Technology Review has an article on buses using fast (and frequent) recharging ultracapacitors for energy storage (using existing technology rather than heavily promoted but possibly mythical examples like EEstor's device) - Next Stop: Ultracapacitor Buses.
Municipal transit agencies have tried to reduce the carbon footprint of their bus fleets using a range of options over the years, from biofuels and hydrogen to batteries and hybrid-electric diesel. Now a Chinese company and its U.S. partner say that ultracapacitors could offer the greenest and most economical way of powering inner-city buses.
There's just one catch: the best ultracapacitors can only store about 5 percent of the energy that lithium-ion batteries hold, limiting them to a couple of miles per charge. This makes them ineffective as an energy storage medium for passenger vehicles. But what ultracapacitors lack in range they make up in their ability to rapidly charge and discharge. So in vehicles that have to stop frequently and predictably as part of normal operation, energy storage based exclusively on ultracapacitors begins to make sense.
Sinautec Automobile Technologies, based in Arlington, VA, and its Chinese partner, Shanghai Aowei Technology Development Company, have spent the past three years demonstrating the approach with 17 municipal buses on the outskirts of Shanghai. On October 21, the two companies will offer a one-day demonstration at American University in Washington, DC, where an 11-seat minibus running on ultracapacitors will spend the day shuttling people around campus.
Also at Technology Review, Kevin Bullis has a post on using flow batteries in electric vehicles - Flow Batteries For Fast Electric Car Charging
Electric vehicles can take hours to recharge, making cross-country road trips a challenge.

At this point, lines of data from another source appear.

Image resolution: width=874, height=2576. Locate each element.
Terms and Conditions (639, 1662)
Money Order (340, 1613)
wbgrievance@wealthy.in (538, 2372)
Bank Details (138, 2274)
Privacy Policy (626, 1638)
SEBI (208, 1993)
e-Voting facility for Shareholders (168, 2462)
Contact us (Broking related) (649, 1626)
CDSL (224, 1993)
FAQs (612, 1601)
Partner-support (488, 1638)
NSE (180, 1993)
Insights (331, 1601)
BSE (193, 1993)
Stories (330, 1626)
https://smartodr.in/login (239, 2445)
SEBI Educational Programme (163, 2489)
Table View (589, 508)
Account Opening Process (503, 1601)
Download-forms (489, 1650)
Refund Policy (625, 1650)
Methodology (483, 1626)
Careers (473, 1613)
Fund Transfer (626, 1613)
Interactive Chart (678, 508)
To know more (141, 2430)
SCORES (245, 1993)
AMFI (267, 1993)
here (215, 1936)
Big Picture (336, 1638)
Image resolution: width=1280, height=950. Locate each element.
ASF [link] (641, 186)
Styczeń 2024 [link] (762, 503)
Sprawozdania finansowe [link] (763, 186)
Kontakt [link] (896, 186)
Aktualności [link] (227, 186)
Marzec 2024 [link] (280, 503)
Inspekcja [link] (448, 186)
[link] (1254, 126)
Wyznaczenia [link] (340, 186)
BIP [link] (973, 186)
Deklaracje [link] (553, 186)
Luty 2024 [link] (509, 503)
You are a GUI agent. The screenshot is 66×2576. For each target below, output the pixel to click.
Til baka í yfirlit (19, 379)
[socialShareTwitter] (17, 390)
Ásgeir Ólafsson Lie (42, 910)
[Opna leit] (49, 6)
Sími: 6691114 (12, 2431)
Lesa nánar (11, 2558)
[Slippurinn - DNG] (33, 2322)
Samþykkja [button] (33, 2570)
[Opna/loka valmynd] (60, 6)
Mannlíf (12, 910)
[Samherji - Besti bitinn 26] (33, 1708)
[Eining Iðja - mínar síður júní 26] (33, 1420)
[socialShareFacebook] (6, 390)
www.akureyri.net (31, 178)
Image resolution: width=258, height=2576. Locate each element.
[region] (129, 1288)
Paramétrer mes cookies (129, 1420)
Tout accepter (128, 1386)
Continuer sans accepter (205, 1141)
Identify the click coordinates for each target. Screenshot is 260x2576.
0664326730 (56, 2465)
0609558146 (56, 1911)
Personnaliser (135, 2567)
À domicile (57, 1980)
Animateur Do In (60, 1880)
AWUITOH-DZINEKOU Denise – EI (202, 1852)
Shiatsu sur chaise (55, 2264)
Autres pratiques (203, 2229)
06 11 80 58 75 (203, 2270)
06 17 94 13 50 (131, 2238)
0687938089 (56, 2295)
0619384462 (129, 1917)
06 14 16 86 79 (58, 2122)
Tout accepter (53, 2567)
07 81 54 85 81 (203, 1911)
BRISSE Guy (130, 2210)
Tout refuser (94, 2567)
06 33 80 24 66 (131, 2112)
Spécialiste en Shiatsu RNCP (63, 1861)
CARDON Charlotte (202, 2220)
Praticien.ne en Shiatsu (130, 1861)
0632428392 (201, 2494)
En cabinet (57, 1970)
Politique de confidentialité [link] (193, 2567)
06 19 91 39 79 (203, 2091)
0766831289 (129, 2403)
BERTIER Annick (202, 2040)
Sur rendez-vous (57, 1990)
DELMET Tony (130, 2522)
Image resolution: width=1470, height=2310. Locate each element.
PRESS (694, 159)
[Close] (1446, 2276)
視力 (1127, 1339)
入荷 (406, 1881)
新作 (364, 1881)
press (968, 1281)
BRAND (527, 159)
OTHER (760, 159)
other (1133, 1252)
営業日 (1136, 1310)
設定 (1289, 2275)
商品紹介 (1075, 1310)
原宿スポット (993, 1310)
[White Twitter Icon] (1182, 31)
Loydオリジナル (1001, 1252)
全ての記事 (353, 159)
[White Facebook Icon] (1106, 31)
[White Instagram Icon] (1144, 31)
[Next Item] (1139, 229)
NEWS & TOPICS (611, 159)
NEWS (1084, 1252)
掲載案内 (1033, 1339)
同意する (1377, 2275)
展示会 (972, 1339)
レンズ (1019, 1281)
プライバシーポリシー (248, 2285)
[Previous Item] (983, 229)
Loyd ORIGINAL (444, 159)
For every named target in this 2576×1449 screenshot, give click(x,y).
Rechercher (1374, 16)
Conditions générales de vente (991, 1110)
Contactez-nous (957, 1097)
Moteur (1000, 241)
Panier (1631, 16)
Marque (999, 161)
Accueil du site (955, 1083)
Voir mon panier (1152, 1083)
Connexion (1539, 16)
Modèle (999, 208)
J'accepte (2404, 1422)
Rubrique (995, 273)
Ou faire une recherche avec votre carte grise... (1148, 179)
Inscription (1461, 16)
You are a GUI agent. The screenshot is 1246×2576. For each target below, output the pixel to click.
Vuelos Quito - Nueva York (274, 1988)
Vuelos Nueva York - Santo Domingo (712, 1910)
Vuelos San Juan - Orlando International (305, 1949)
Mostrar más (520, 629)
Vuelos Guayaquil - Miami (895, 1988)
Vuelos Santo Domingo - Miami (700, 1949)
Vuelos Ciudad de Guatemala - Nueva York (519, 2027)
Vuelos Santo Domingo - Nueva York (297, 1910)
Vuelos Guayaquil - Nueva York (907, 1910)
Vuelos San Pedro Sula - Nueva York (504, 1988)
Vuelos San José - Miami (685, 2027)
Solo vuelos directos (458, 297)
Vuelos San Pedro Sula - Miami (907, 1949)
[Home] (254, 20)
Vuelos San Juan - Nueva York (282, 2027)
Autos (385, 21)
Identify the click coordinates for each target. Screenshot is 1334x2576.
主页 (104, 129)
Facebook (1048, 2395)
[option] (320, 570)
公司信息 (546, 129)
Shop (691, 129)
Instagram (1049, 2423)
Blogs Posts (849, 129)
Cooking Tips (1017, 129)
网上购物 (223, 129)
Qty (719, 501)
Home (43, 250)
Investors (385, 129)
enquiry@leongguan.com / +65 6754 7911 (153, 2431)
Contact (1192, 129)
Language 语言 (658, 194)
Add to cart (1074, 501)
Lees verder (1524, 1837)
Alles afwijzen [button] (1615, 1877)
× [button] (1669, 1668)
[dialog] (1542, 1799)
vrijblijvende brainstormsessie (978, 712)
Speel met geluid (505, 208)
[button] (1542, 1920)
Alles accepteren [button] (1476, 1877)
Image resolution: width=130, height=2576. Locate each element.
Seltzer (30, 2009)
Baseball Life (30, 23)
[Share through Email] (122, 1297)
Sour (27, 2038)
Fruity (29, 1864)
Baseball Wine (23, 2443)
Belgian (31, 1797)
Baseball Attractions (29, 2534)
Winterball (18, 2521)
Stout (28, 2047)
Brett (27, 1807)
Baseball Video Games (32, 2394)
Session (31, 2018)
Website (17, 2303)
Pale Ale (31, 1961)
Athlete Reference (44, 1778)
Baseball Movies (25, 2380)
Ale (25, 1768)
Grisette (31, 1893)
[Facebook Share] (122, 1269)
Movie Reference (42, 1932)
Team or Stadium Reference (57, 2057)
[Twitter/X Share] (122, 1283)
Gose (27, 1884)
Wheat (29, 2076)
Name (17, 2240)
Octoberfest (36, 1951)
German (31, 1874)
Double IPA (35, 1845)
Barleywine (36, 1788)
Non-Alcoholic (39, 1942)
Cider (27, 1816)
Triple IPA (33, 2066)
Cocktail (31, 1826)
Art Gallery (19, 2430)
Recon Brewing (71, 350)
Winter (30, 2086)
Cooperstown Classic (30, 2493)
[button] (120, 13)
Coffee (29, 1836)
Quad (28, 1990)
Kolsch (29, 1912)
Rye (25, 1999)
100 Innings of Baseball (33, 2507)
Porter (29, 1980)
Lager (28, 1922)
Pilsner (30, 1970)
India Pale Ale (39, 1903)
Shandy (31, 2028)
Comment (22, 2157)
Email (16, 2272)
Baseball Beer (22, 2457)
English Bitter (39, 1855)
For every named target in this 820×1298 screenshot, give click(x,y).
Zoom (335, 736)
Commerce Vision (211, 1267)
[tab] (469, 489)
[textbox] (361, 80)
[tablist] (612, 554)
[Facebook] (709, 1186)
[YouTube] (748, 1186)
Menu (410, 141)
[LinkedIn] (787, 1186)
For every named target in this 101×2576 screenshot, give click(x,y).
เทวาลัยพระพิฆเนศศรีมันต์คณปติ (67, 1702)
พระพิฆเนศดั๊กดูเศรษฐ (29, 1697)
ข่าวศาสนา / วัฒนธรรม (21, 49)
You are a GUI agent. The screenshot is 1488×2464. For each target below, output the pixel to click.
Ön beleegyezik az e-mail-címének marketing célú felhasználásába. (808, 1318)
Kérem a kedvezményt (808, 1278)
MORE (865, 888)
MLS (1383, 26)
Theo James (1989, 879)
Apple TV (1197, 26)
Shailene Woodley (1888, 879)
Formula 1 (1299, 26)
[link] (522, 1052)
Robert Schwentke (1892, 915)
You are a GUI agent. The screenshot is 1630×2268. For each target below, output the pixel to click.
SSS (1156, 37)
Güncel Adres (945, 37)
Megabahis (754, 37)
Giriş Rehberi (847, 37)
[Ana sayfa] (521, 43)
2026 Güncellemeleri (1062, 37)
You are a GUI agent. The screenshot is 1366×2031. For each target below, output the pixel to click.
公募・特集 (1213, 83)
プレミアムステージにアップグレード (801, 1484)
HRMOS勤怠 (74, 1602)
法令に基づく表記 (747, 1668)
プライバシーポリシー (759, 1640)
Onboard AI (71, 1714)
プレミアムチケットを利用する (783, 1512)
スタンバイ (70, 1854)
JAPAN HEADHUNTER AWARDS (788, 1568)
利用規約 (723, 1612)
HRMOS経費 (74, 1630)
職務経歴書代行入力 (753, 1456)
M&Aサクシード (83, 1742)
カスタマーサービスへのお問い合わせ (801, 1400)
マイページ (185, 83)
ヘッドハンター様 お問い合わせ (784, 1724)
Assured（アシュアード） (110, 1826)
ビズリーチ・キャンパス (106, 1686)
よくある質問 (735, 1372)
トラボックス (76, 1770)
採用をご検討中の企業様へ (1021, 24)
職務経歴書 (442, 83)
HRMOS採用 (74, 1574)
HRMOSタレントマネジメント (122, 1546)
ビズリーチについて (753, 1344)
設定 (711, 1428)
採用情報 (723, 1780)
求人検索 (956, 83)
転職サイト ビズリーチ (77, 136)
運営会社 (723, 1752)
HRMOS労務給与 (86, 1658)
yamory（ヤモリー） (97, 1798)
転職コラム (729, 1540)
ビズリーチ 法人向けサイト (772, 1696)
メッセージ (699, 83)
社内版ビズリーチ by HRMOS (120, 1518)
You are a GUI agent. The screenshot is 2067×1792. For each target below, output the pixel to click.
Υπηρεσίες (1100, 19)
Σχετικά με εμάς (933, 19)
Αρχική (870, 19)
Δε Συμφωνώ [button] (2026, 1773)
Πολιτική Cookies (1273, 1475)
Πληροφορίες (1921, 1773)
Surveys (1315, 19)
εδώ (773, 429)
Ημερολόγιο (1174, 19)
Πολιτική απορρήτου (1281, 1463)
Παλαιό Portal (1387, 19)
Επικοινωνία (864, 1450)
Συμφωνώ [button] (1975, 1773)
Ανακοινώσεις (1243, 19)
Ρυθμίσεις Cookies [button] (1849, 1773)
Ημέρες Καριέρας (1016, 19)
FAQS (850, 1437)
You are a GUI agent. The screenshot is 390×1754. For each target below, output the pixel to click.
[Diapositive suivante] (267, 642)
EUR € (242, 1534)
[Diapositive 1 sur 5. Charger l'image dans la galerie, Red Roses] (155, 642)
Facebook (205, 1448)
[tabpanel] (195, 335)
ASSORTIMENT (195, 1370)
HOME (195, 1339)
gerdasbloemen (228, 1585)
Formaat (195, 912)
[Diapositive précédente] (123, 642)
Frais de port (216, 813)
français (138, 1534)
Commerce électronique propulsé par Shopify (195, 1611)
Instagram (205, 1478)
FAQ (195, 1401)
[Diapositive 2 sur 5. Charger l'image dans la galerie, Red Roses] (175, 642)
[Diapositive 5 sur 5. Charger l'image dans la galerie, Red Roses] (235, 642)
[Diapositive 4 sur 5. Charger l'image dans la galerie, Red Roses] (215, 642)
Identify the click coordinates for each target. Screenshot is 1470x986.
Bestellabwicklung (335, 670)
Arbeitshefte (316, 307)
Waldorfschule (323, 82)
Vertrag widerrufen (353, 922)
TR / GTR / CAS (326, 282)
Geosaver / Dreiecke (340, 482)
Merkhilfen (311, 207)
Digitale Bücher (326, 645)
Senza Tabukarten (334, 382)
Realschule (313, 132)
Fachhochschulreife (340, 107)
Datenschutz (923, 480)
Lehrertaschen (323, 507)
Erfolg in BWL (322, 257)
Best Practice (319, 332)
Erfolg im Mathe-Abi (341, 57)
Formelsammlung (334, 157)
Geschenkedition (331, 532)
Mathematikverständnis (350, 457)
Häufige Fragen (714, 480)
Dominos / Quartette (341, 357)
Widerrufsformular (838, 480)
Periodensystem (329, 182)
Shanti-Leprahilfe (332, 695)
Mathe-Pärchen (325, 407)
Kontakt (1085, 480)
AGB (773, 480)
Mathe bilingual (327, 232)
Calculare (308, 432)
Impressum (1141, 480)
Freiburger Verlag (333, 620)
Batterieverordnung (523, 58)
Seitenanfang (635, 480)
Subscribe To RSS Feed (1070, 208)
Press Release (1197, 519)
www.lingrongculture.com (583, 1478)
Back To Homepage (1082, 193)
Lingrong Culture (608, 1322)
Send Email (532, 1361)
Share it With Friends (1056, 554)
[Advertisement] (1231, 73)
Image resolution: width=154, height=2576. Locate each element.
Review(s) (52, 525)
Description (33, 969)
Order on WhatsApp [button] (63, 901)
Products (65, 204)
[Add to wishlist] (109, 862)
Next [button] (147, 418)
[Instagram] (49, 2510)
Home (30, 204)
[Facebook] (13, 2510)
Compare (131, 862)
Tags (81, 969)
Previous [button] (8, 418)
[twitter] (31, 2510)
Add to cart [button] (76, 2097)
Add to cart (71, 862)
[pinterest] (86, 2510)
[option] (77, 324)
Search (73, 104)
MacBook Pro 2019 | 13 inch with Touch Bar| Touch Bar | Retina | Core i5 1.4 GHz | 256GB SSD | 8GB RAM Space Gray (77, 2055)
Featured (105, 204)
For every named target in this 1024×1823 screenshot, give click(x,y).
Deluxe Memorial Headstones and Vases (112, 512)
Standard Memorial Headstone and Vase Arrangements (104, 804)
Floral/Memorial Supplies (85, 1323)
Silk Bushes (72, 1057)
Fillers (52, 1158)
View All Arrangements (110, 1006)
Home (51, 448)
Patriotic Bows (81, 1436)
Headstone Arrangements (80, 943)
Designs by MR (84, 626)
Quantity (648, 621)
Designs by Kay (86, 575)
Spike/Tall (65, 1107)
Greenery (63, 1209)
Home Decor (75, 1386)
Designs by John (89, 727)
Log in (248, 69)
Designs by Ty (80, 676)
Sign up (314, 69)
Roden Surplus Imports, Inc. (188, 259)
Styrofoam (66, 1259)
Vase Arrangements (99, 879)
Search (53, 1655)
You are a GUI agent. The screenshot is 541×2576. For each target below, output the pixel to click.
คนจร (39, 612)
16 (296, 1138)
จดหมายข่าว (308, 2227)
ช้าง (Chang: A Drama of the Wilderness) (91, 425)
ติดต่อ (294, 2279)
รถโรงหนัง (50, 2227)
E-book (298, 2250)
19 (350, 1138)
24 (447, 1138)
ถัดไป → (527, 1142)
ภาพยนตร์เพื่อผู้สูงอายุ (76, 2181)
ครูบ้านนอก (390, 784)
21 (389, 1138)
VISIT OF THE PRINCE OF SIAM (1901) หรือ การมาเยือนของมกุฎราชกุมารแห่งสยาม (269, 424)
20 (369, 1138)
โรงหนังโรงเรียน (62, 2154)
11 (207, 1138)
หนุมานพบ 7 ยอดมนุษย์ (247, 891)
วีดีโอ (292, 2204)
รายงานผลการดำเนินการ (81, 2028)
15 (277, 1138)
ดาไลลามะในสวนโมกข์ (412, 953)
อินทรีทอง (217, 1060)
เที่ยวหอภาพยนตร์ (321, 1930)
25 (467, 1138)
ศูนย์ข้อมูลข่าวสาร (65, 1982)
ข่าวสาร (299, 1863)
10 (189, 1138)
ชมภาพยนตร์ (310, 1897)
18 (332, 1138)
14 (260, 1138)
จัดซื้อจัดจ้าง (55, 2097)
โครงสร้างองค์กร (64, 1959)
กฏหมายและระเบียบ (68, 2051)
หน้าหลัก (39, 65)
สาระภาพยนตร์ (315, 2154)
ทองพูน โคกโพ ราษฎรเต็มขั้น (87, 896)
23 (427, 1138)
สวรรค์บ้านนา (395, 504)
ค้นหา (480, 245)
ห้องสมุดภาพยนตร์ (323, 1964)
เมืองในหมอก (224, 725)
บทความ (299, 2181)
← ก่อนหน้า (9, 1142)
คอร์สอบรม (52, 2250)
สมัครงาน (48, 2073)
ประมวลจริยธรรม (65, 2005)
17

But researchers at the Fraunhofer Institute for Chemical Technology in Germany say they've got a potential solution: flow batteries. ...
But here's the catch: one of the reasons hydrogen fuel cell vehicles have come under fire recently is that you need to install a large infrastructure for distributing and dispensing hydrogen. A flow battery system would have a similar problem. You'd need to install special refueling stations where the spend electrolytes can be recharged and dispensed.